PROBLEM DESCRIPTION.
Look for the string "agent" in the listing. Copy each line that has it.

INPUT MATERIAL.

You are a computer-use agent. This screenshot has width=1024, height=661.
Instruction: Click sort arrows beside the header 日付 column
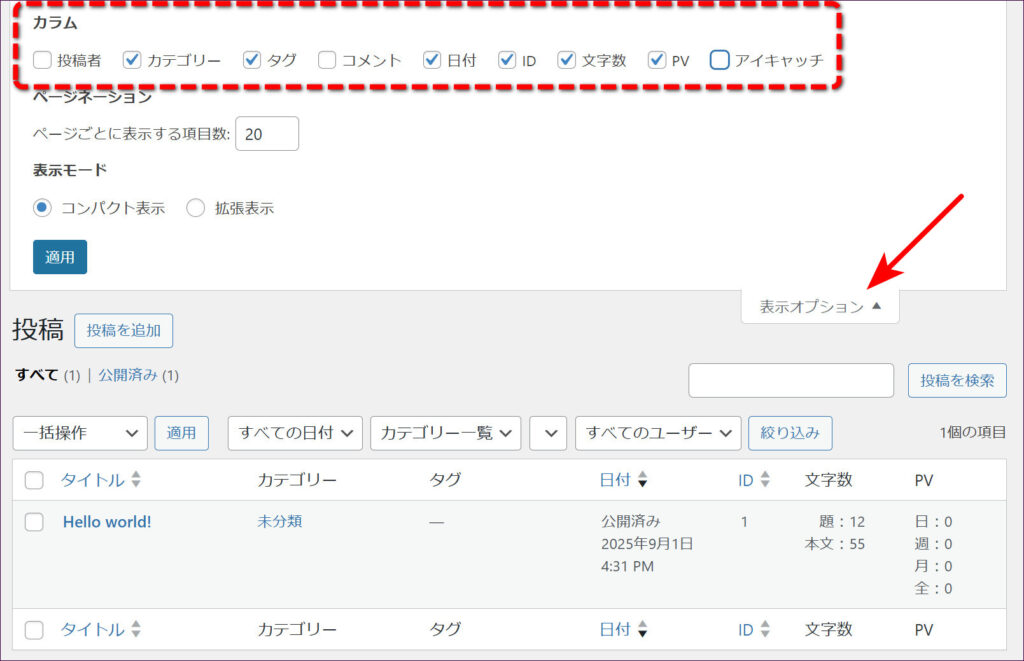[x=642, y=480]
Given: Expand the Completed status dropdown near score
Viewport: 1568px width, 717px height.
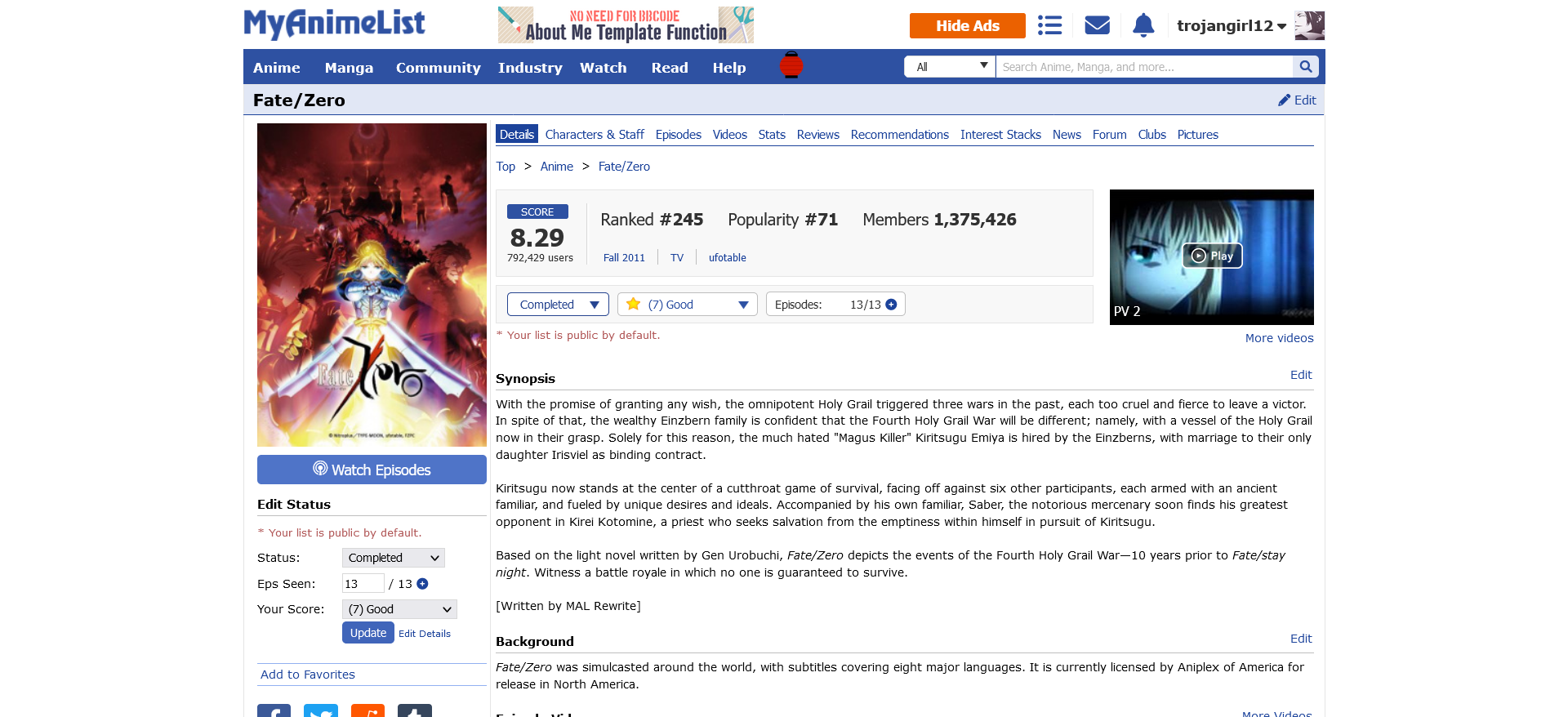Looking at the screenshot, I should 558,305.
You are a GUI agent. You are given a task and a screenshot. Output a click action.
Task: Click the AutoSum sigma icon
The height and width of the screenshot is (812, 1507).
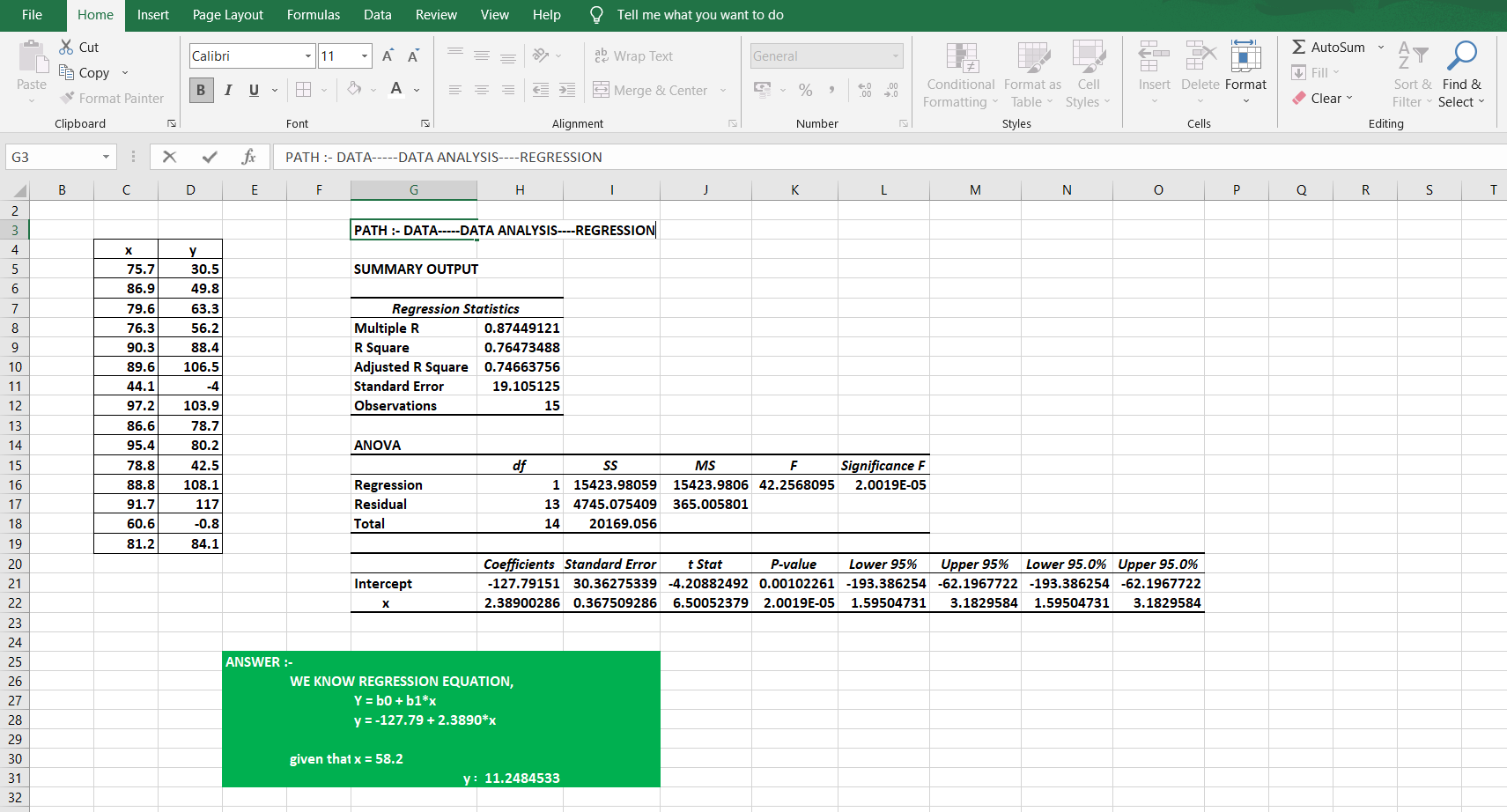click(x=1298, y=48)
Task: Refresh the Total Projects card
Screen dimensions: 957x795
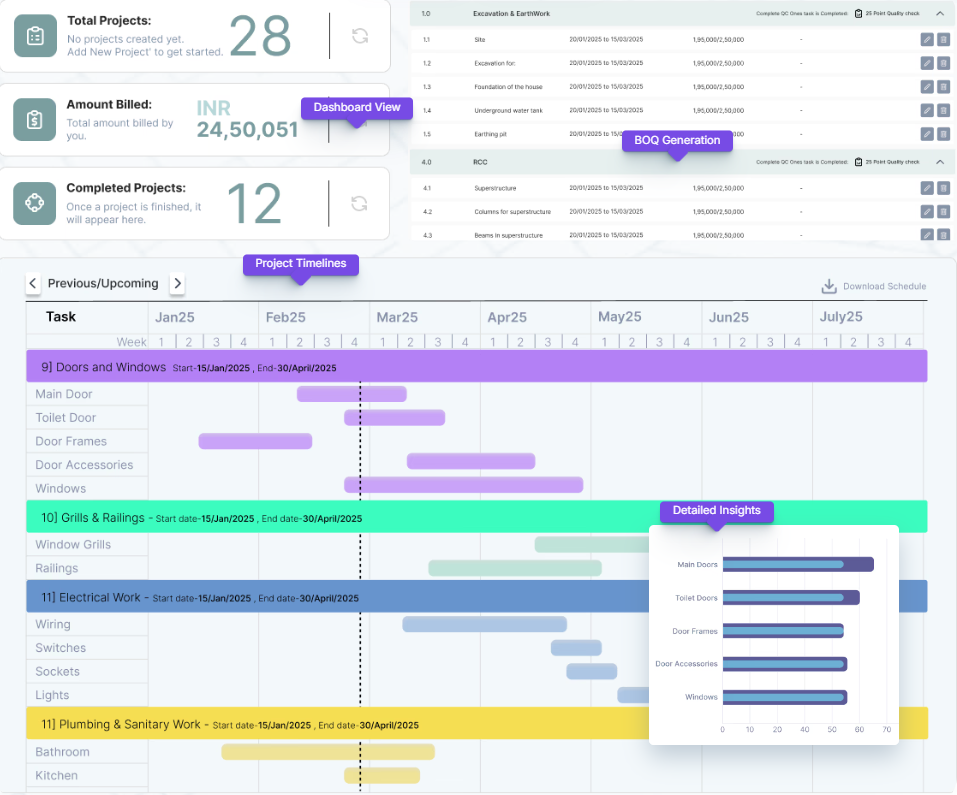Action: coord(360,36)
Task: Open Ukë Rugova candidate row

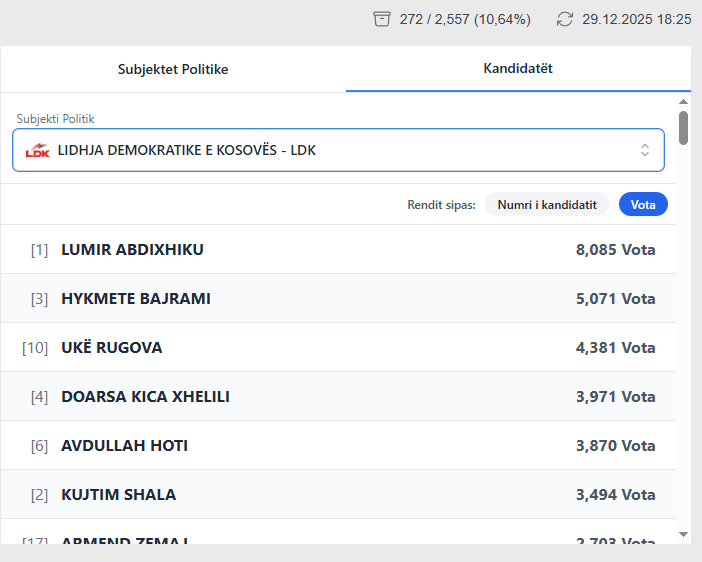Action: (338, 347)
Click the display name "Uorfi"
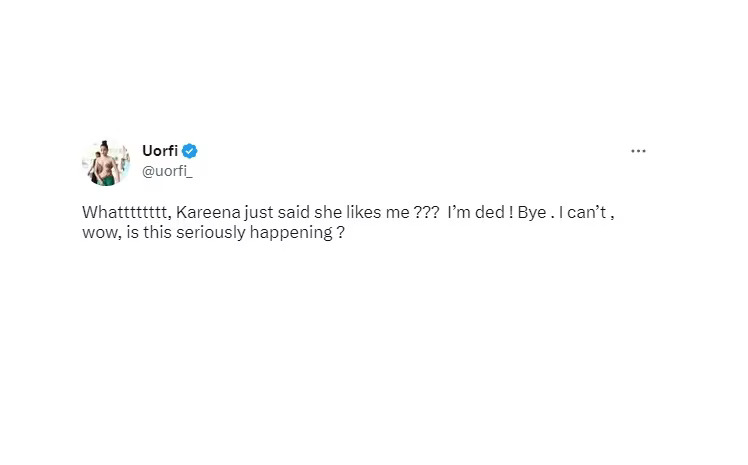Viewport: 748px width, 465px height. (x=159, y=151)
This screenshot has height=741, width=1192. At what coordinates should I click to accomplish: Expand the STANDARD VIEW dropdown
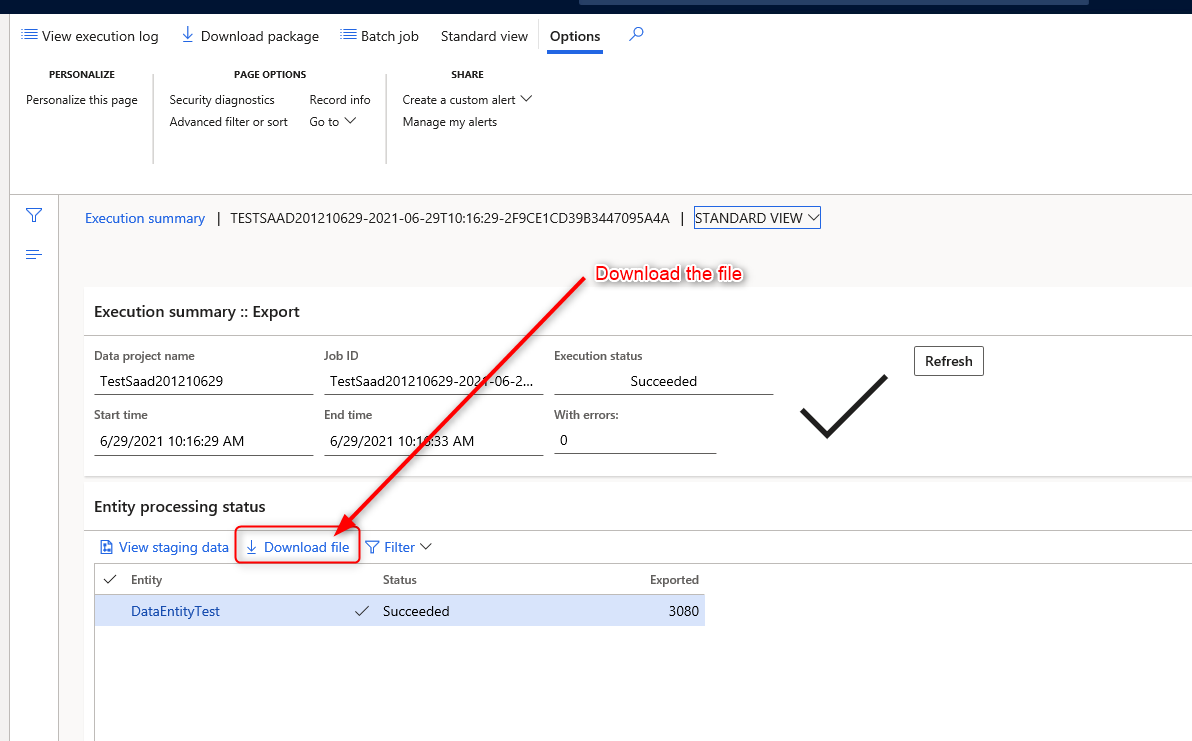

TASK OUTPUT.
You are a computer-use agent. This screenshot has width=1024, height=661.
You are a GUI agent. You are given a task and a screenshot. Output a click action.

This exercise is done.